Love Styles and Boundaries

Vacillators and Boundaries

Let’s begin by reviewing what boundaries are all about.  Henry Cloud and John Townsend have written extensively on the topic of boundaries.

The following overview is taken from the book by Cloud, Changes that Heal.  He devotes a chapter on boundaries.


Boundaries are the ability to maintain one’s own identity and selfhood while connecting with others.

An intimate relationship needs both vulnerability and closeness as well as the freedom to move apart and be separate.

In a healthy relationship, each person is supportive and encourages the uniqueness and
growth of the other.

In other words, closeness does not equal sameness.


Thinking about a relationship with no (or few) boundaries will help us better understand boundaries.

An enmeshed or fused relationship is an unhealthy bond in which boundaries are violated and any individuality, separateness, or differences are viewed as a threat and are not easily tolerated.

Dependence may be exaggerated and the ability to function independently is limited.

Vacillators and Boundaries

Vacillator’s go back and forth between boundaries that are too rigid and too soft.

When things are good and idealized their boundaries are often too soft or lacking.

When disappointment sets in and they are angry, a vacillator’s boundaries may become rigid and too extreme.

Let me explain.

In new situations Vacillators tend to idealize and ignore red flags that, if seen, might make them a bit more cautious and willing to say “no”.

Vacillators crave change and new situations because it is easy to idealize and get excited about something new.

New means there are no disappointments yet.

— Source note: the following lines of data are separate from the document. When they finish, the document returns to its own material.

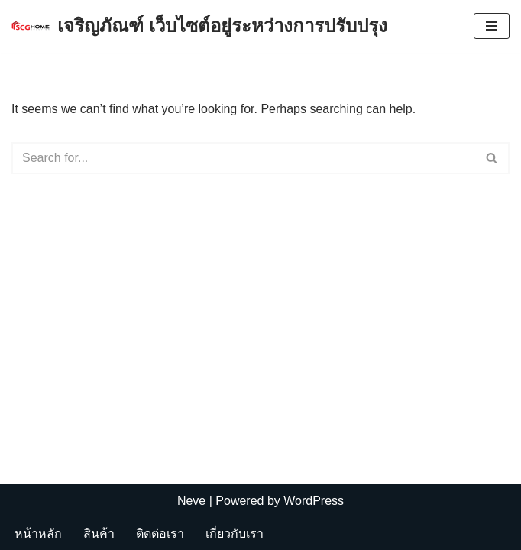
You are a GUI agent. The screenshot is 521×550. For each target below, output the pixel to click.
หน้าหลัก (38, 533)
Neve (191, 500)
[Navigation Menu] (492, 26)
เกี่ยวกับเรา (234, 533)
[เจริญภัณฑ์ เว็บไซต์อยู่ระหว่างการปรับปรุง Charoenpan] (199, 26)
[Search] (243, 158)
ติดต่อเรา (160, 533)
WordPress (313, 500)
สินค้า (99, 533)
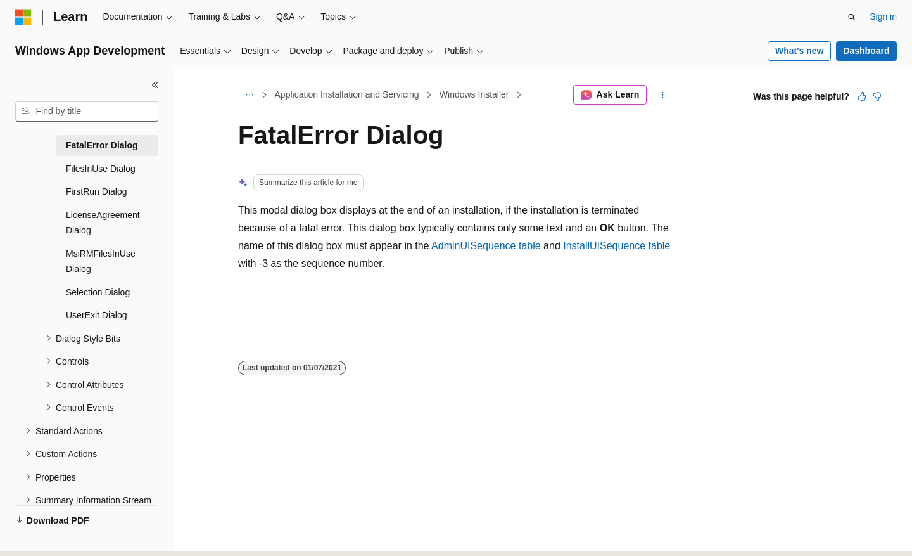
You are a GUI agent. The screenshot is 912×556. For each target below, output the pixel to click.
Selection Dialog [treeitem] (98, 292)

In new situations vacillators ignore red flags and see only the good.

When vacillators are getting some intense “good” feelings whether from a new church, new relationship, new pregnancy, new job, new move, (etc) their boundaries are too soft.

The “good” feelings are a great distraction from any problems in their life.

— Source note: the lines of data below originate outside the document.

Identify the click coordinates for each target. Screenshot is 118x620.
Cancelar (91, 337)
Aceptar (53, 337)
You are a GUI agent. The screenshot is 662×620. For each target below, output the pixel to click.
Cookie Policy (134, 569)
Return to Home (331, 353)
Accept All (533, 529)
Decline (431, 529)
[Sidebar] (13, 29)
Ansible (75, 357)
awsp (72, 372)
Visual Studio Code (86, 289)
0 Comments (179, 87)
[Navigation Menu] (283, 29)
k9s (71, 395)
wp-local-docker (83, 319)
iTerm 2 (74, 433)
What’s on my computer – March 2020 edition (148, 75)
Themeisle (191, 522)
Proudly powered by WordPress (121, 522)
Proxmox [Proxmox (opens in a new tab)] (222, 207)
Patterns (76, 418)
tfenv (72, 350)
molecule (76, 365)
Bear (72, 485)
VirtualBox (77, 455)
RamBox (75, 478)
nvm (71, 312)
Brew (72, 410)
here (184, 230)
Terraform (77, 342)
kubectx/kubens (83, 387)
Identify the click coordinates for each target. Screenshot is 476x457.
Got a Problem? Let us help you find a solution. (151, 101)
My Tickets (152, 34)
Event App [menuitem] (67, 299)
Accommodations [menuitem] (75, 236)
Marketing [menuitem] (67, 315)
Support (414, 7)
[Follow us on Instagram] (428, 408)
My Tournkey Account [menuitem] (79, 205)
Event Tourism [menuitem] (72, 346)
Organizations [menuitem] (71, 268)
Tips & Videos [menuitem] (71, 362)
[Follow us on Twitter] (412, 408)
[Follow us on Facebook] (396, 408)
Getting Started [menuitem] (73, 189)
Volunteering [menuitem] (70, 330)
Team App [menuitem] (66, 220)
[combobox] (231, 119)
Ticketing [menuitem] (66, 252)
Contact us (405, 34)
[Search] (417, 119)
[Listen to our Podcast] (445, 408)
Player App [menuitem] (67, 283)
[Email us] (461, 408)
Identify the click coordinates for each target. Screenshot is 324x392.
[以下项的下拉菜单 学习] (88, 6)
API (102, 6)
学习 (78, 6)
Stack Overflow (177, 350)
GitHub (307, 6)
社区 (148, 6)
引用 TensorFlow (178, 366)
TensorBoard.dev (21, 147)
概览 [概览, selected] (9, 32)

Noticing any potential problems, red flags or probable disappointments would kill the good feelings.

To set boundaries one must see and anticipate potential problems.

Ignoring red flags makes this impossible.

Let me share an example.

I worked with a vacillator who constantly changed jobs.

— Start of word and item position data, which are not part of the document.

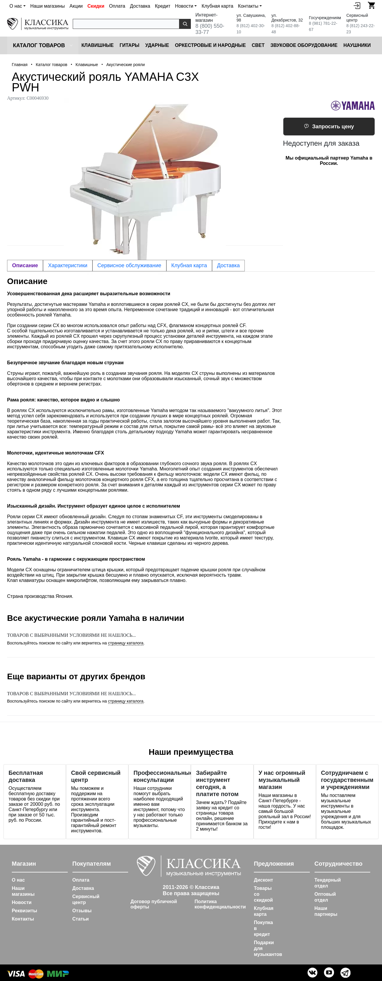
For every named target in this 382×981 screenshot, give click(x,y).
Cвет (258, 45)
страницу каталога (125, 643)
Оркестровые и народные (210, 45)
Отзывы (82, 910)
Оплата (117, 6)
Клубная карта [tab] (189, 265)
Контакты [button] (248, 6)
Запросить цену (329, 126)
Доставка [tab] (228, 265)
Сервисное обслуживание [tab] (129, 265)
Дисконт (263, 879)
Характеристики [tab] (67, 265)
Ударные (157, 45)
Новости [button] (184, 6)
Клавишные (97, 45)
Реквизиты (24, 910)
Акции (76, 6)
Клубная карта (217, 6)
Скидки (95, 6)
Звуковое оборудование (304, 45)
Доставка (140, 6)
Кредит (162, 6)
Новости (22, 902)
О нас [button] (15, 6)
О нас (18, 879)
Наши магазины (47, 6)
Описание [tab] (25, 265)
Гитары (129, 45)
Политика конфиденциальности (220, 904)
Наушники (357, 45)
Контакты (23, 918)
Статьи (80, 918)
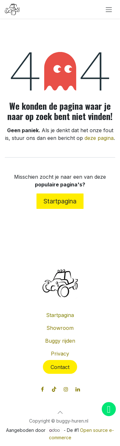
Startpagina (60, 201)
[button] (60, 412)
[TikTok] (54, 389)
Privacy (60, 353)
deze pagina (99, 138)
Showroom (60, 328)
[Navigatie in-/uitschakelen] (108, 9)
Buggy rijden (60, 341)
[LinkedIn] (78, 389)
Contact (60, 367)
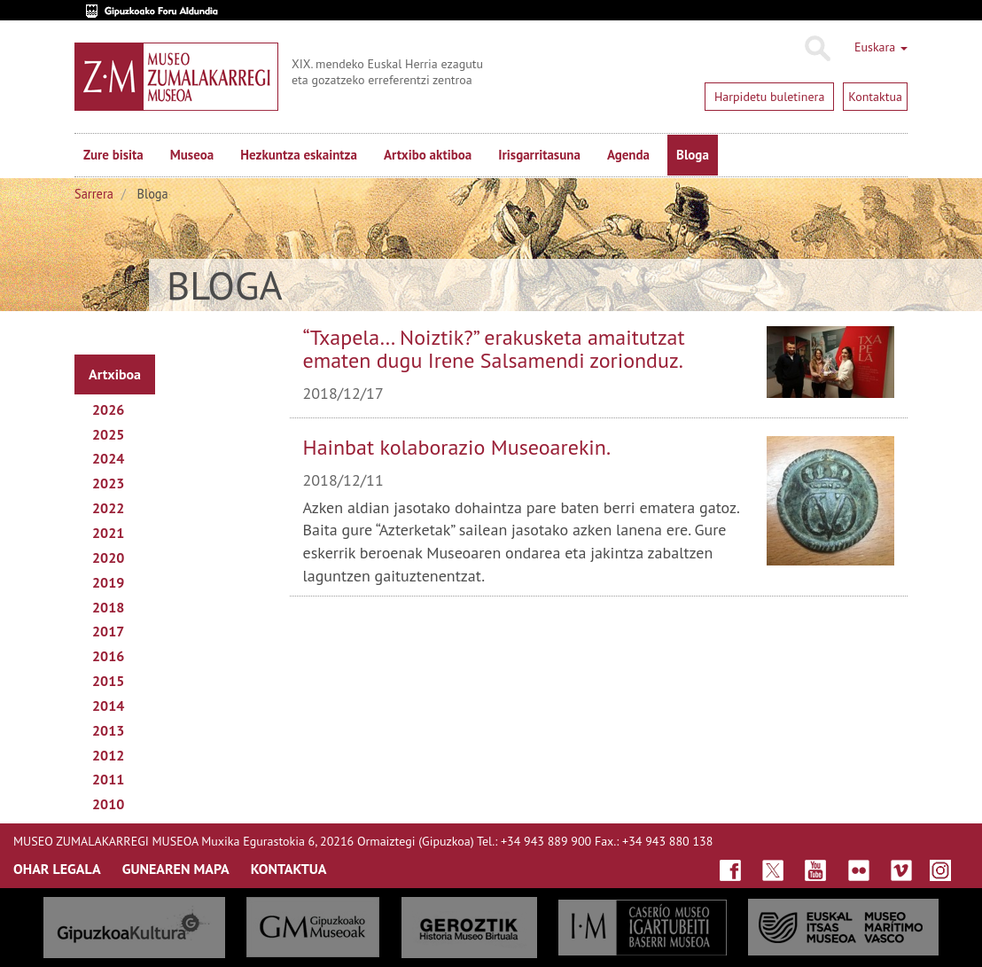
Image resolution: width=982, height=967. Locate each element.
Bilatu (816, 48)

Early on in a job interview, she (it could have been a he) would enthusiastically believe whatever she was told about the new company without questioning anything or looking for potential problems.

She idealized anything new and her enthusiasm was contagious so she often got the “new” job.

She accepted any terms (straight commission, no insurance etc.) telling me, “They will promote me when they see what a good job I do.”

She promised the moon, set no limits, never negotiated; she just impulsively “dove in”.

Of course it did not take long for problems to develop and disappointments to set in.

She was so “blindsided” when she encountered difficulties that she overreacted and became rigid in her boundaries.

“I’m quitting tomorrow.

How do you expect people to live on straight commission?

I can’t even pay my rent.”

Before long she was angry discontent and looking for a new job.

Here is a growth tip for vacillators.

Own the fact that you crave something new idealizing the outcome.

Look for potential problems.

Look for and write down red flags.

Try to discover what the potential problems and disappoints will be.

Be cautious.

Set some limits.

When you are angry and reactive that is not the time to announce your boundaries.

Sit on it.

Process it.

Think about it.

Set sad, not mad.

Share the hurt.

Be reasonable rather than overreacting.

You are way more likely to be heard and respected if you take this approach.